• Directions for this task:
In the records below, find the line that contains "is (589, 700)." and the line that contains "Click the Home", then retype exactly those two lines and every line between them.

• Entries provided:
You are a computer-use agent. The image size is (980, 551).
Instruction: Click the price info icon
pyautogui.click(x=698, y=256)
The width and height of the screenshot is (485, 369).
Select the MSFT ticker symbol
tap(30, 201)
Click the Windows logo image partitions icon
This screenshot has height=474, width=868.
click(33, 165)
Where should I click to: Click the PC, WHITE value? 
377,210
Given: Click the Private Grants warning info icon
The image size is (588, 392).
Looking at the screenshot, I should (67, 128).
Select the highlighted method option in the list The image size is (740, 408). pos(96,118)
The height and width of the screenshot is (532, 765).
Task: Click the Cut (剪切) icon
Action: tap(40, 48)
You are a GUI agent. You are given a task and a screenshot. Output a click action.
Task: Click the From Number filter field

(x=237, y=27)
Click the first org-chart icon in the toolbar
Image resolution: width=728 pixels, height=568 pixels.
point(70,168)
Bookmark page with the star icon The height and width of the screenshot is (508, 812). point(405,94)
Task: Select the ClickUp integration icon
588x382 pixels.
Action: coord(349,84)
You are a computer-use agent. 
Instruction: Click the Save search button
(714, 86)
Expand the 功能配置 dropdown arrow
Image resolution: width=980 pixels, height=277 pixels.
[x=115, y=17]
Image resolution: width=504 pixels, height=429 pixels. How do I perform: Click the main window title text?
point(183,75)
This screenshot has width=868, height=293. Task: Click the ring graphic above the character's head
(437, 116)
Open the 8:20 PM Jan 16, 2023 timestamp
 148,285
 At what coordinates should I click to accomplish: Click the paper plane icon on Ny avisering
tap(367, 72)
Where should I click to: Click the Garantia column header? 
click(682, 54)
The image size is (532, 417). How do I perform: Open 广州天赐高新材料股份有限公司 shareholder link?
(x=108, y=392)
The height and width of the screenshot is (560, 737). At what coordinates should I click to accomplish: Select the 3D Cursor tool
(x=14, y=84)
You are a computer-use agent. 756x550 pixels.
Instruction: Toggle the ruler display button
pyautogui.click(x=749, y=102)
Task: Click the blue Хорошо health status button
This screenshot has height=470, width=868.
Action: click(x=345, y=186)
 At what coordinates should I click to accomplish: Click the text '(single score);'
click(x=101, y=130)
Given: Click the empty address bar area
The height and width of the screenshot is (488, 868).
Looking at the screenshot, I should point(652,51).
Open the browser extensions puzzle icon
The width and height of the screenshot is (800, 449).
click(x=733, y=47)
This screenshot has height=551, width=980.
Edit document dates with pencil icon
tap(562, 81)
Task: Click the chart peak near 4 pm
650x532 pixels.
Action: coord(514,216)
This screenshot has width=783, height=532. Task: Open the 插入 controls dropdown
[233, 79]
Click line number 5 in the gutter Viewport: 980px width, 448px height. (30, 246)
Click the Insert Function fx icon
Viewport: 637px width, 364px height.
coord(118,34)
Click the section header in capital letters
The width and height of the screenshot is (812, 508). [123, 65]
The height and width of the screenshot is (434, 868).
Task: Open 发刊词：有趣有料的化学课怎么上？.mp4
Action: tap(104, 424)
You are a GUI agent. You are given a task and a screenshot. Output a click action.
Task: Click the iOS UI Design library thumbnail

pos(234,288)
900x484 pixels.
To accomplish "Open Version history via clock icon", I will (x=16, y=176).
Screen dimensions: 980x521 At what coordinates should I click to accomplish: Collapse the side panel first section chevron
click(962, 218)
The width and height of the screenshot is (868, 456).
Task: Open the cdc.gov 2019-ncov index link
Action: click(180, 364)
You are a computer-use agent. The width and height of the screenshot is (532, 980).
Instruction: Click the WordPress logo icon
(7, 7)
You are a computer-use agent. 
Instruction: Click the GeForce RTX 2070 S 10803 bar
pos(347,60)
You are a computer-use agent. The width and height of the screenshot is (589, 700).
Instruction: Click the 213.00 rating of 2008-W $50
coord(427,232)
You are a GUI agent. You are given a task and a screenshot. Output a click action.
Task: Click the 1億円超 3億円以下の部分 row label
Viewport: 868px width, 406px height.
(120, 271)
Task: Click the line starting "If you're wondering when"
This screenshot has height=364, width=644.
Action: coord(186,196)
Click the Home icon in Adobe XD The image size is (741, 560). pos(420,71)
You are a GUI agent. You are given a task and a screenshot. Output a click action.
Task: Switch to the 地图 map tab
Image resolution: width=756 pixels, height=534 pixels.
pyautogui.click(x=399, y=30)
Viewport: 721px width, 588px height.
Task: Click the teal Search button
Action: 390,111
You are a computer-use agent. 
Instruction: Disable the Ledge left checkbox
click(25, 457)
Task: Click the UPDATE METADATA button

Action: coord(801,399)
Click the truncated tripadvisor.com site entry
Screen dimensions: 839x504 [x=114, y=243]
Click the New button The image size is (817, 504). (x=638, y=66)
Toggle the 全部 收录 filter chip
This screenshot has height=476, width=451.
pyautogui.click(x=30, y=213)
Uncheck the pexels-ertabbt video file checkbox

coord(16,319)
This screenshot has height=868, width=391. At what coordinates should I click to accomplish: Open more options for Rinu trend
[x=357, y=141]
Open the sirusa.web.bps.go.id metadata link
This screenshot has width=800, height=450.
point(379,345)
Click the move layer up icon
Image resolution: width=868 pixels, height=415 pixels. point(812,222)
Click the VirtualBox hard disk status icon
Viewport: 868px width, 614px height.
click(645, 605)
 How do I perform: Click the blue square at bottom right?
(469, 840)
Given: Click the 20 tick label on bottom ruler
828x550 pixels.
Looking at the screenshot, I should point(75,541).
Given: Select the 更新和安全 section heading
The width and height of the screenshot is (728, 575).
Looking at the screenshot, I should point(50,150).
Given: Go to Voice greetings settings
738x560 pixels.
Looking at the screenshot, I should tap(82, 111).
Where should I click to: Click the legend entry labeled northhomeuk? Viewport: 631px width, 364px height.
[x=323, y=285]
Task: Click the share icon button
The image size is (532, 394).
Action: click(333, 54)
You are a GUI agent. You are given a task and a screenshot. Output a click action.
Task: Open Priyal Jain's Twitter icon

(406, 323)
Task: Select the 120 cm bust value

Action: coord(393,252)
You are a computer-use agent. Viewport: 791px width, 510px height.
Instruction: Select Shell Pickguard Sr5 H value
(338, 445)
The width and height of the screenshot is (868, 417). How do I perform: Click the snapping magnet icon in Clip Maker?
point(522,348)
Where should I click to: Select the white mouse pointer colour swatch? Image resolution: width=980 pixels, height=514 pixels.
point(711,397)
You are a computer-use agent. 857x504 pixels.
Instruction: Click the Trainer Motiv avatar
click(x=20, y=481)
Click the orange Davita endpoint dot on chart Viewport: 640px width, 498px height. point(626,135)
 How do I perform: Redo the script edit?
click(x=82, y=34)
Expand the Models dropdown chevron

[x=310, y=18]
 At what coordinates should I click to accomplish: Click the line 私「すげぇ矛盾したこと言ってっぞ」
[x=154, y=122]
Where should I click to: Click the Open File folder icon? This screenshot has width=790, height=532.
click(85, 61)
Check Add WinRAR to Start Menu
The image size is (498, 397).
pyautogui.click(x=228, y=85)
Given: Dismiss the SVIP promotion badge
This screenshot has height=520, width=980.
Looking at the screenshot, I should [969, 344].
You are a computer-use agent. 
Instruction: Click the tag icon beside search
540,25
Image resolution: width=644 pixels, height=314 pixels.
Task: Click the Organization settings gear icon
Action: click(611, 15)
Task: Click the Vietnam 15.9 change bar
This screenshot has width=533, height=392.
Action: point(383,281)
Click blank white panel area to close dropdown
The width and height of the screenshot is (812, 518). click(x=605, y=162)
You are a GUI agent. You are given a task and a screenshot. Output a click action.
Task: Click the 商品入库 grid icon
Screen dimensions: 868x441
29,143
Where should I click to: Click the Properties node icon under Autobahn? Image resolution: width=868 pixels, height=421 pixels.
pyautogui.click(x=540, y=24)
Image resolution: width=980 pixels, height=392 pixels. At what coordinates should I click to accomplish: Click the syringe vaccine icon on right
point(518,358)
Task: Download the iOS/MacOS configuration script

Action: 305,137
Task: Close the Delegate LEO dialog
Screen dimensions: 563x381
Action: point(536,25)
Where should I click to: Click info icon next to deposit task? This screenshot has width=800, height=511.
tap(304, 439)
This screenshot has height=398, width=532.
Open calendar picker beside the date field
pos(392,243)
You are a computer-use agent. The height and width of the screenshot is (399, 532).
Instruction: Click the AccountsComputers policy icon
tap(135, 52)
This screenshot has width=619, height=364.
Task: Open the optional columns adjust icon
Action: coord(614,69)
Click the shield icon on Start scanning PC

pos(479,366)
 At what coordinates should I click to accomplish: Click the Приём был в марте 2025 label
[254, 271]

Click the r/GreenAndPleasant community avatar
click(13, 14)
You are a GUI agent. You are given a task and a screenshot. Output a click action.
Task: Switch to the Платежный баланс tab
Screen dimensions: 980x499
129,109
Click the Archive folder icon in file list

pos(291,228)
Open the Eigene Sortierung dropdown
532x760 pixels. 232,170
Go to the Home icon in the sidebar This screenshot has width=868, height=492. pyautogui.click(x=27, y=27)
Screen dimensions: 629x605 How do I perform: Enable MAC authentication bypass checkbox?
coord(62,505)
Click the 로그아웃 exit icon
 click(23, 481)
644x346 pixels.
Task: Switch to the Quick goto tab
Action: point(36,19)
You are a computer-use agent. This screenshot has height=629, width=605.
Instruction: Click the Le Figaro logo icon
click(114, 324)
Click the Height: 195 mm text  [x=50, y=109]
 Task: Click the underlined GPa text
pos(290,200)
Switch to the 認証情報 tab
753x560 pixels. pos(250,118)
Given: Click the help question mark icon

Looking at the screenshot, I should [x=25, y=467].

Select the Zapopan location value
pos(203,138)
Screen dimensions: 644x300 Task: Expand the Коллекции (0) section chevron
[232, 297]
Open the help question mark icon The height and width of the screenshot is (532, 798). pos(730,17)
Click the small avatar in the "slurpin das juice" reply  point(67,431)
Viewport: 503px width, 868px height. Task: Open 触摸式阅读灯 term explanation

• Response to this exercise:
You are a computer-use agent. The width and height of the screenshot is (589, 700).
Instruction: Click the 213.00 rating of 2008-W $50
coord(427,232)
You are a GUI agent. You are given a task and a screenshot. Output a click action.
Task: Click the 1億円超 3億円以下の部分 row label
Viewport: 868px width, 406px height.
(120, 271)
Task: Click the line starting "If you're wondering when"
This screenshot has height=364, width=644.
Action: coord(186,196)
Click the Home icon in Adobe XD The image size is (741, 560). pos(420,71)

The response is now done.